CLASSIFICATION PERFORMANCE STATISTICS IN THE IDEAL CLASSIFICATION SETUP
As we saw in Chapters 10 and 11, the machine learning community has already come up with many creative approaches to classification that can work in a wide variety of settings, so most of the time we can choose from what is already available and avoid inventing new classification methods. However, in many cases molecular biology experiments will yield new types of high-dimensional data with which we would like to train a classifier and use it on new experimental data. In general, we don’t know in advance which classifiers (let alone which parameters) to use in order to obtain good performance. Therefore, it’s of critical importance for molecular biologists to know how to train classifiers correctly and how to evaluate their performance.

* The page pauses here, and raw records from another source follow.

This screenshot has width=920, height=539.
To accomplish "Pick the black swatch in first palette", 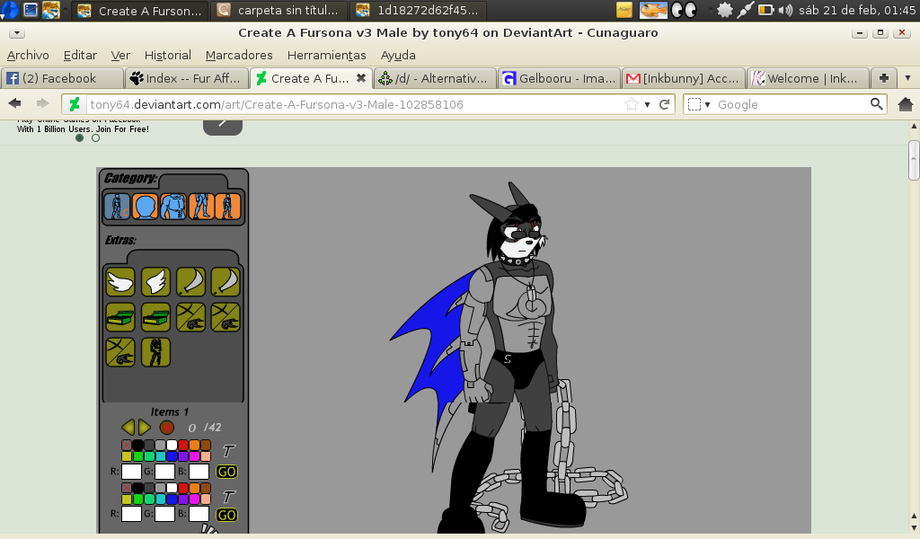I will click(138, 445).
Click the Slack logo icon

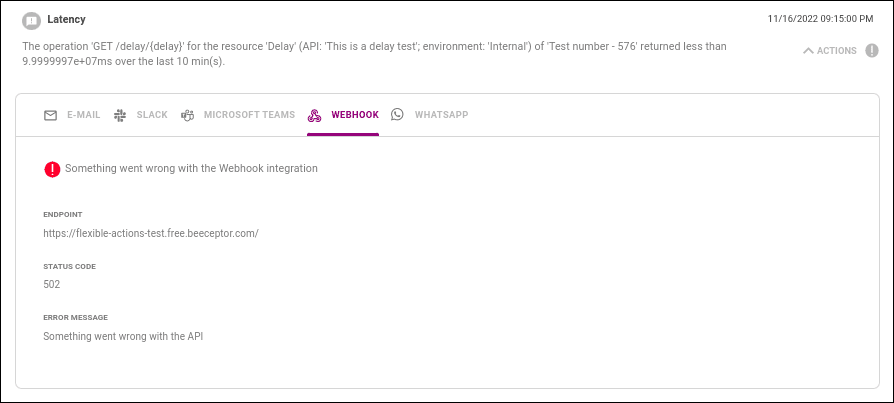coord(119,115)
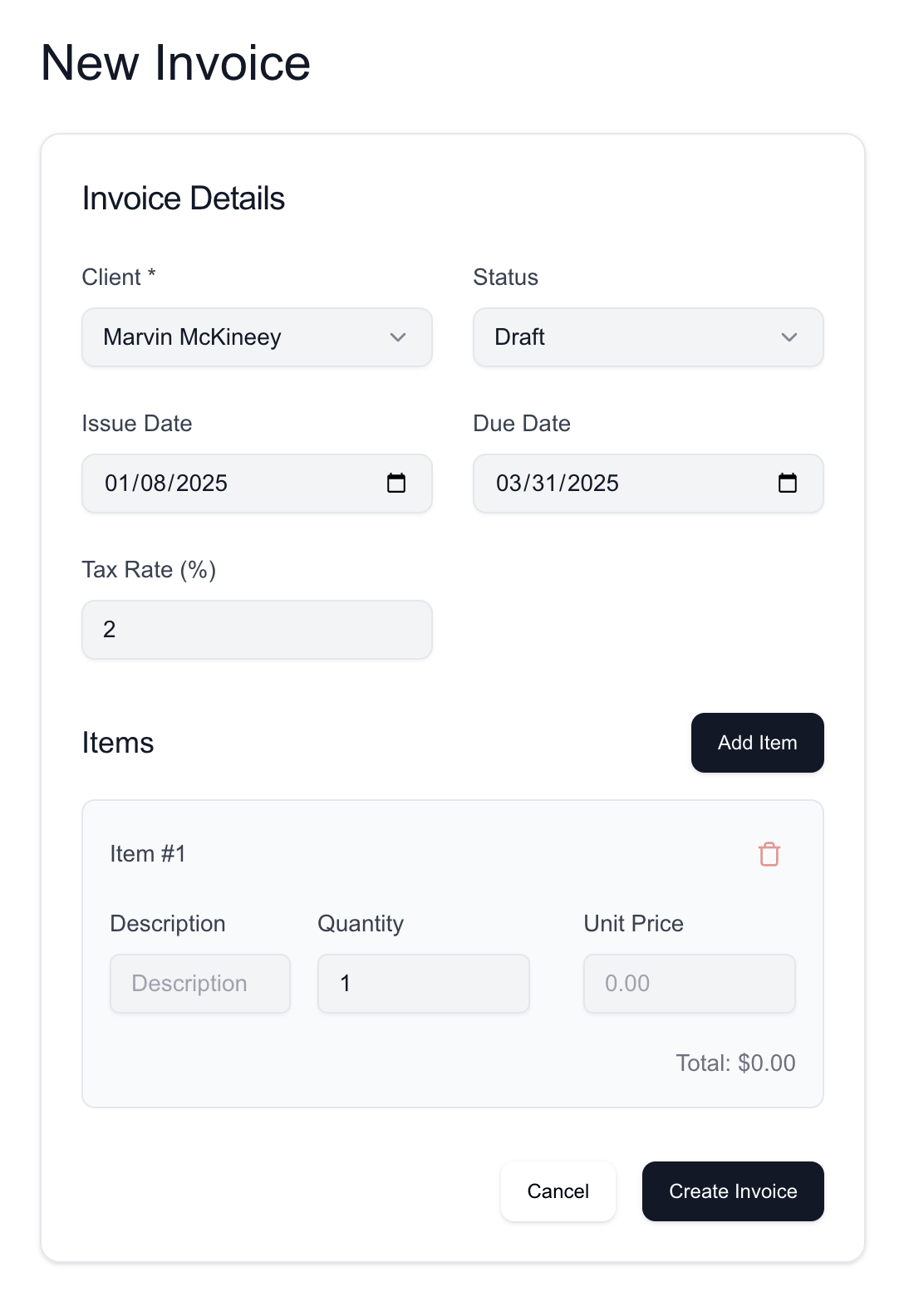
Task: Click the Unit Price field showing 0.00
Action: click(x=689, y=983)
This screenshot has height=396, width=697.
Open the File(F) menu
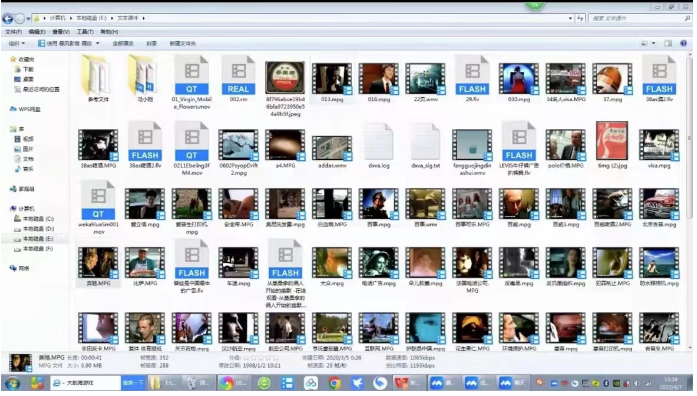pos(13,32)
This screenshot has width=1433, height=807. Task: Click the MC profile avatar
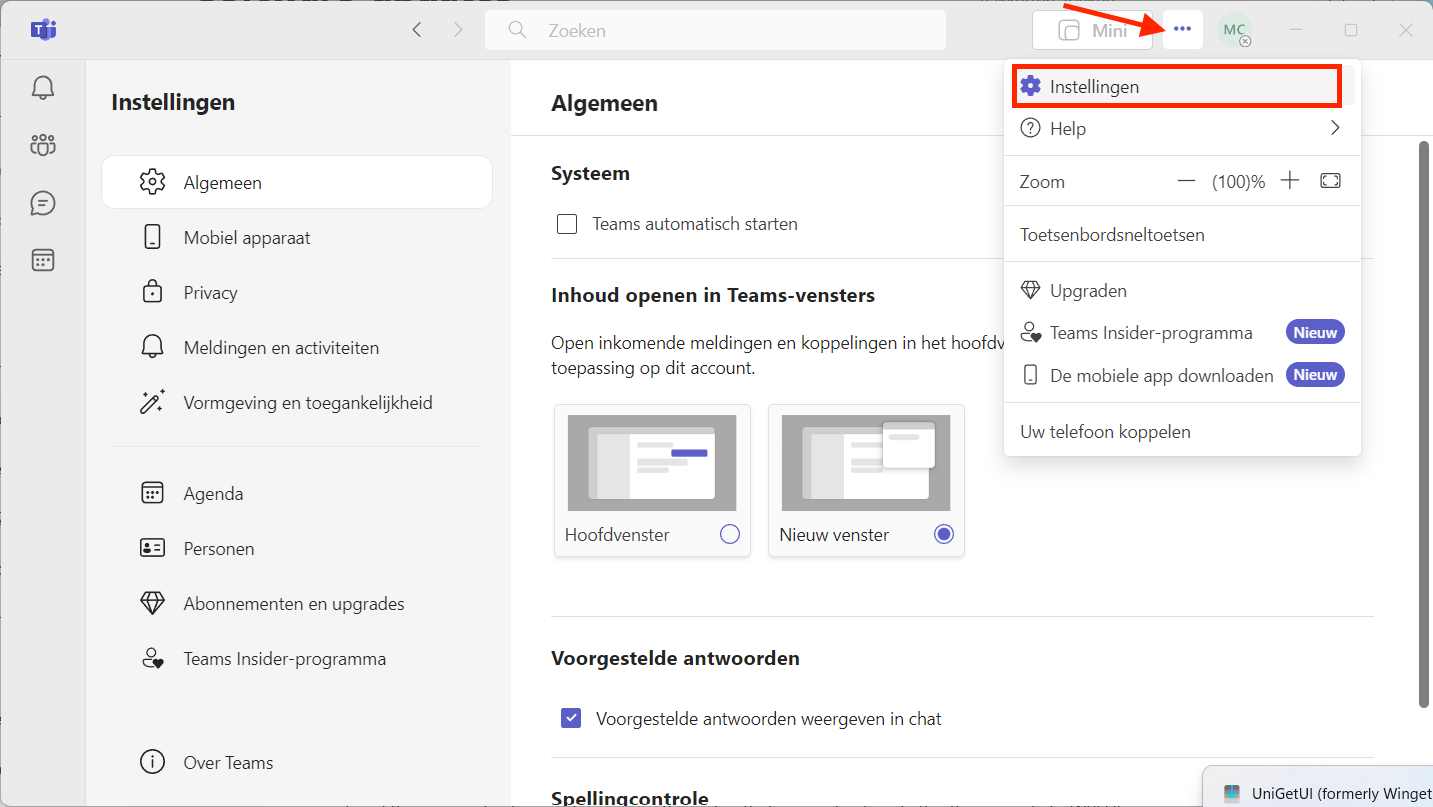tap(1235, 30)
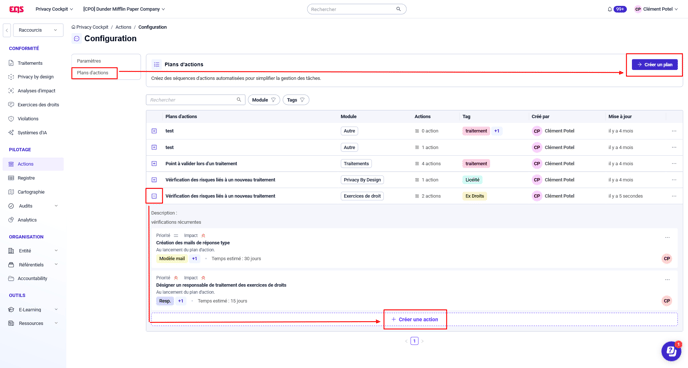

In the ideal case (described in Chapter 10), the available data have been divided into three parts. The first part (training set) is used to estimate the parameters of the classification model by maximizing some objective function. The second part (validation set) is used to compare classifiers and choices of parameter that can’t be determined simply based on the training data—for example, choosing the classification cutoff, regularization penalty, kernels, neighbourhood size, k. The third part (test set) is data that was not used at all during the training stages and parameter selection. The performance of the classifier is measured using this test set (also sometimes called unseen or held-out data). There are number of performance measures that can be calculated, and we will discuss several in turn.